Which would be more valuable to you, a wearable that reports about a condition or one that helps relieve it? Yeah, that’s what we think, too. We’ve written about sleep-tracking watches, rings, finger tip sensors, and more. Paris-based UrgoTech’s URGOnight sleep training system is not a biometric tracking sensor-based device. Instead, the system trains users to produce brainwaves associated with improved sleep.
The URGOnight system consists of an EEG headband and a mobile app. The headband has two dry measuring electrodes placed on the left and right mastoids. EEG data transmits to the app via Bluetooth in real-time. The user wears the headband and uses the app for 20-minute training sessions, five days a week. During the sessions the app presents a variety of simple neurofeedback games the user can control via sensory-motor rhythm (SMR) brainwaves. UrgoTech hypothesizes that strengthening SMR brainwaves reduces sleep problems. The app also includes questionnaires about sleep quality and offers advice on improving sleep based on cognitive behavior therapy for insomnia.
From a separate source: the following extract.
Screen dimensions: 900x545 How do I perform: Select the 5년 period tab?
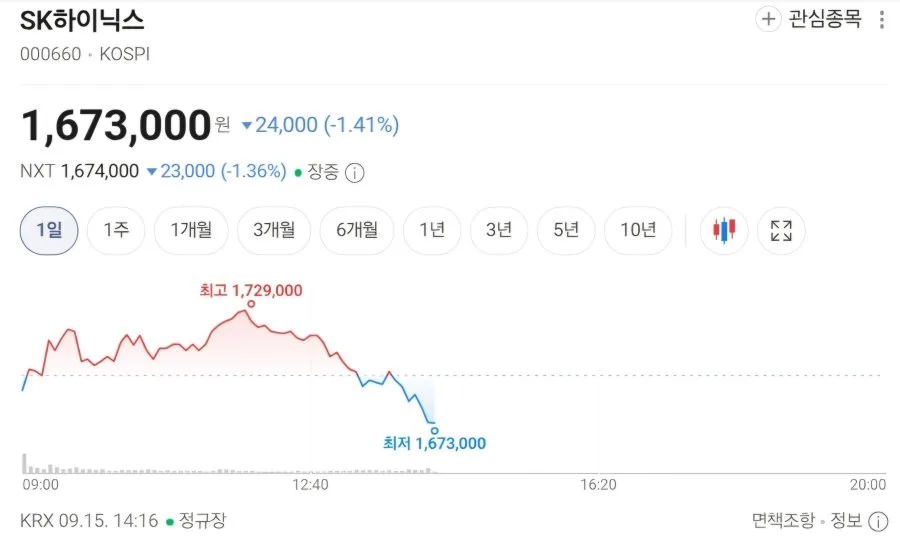pos(565,231)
The Research Institute Brainclinics in the Netherlands conducted a clinical study of of the system for UrgoTech, from April 2019 to December 2020. This month the group published a preprint study report in the Applied Psychophysiology and Biofeedback Journal. The study included 37 patients with primary sleep problems but no psychiatric conditions associated with sleep difficulty. Among the test group, 21 subjects completed SMR neurofeedback training for 8 weeks (40 sessions) and 16 completed 12 weeks (60 sessions).
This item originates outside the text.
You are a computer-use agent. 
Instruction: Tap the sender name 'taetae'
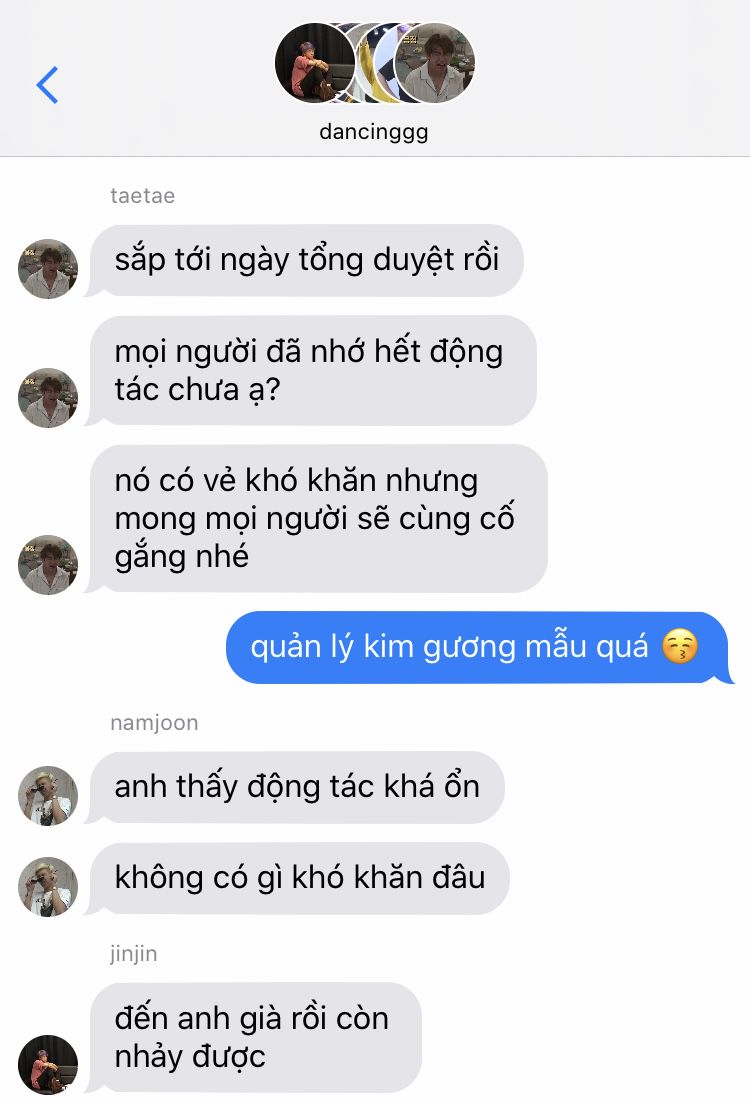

The study reports that two-thirds of the participants increased their sleep duration by an average of 57 minutes a night using URGOnight. The subjects reported sleep improvements after 20 sessions on average and in some cases after 10 sessions. Patients who completed 40 sessions reported their sleep improvement lasted for an average of three months after the training. Participant sleep satisfaction scores rose by an average of 85%.
Self-reported studies are a good start in many cases, but only a start. Further studies with more controls are required to support the validity and reliability of the initial study’s reported results. UrgoTech employees participated in running the tests and noted their conflict of interest in the study report. According to UrgoTech, further studies are ongoing including one with 50 patients in France in which the URGOnight system’s effectiveness is measured via polysomnography.
We’re enthusiastic about the plan for continued URGOnight testing and look forward to learning about the results of the additional studies. Wearable tech that goes beyond biometric reporting and analysis to improving health and wellness for common conditions such as sleep impairment is a development we await enthusiastically.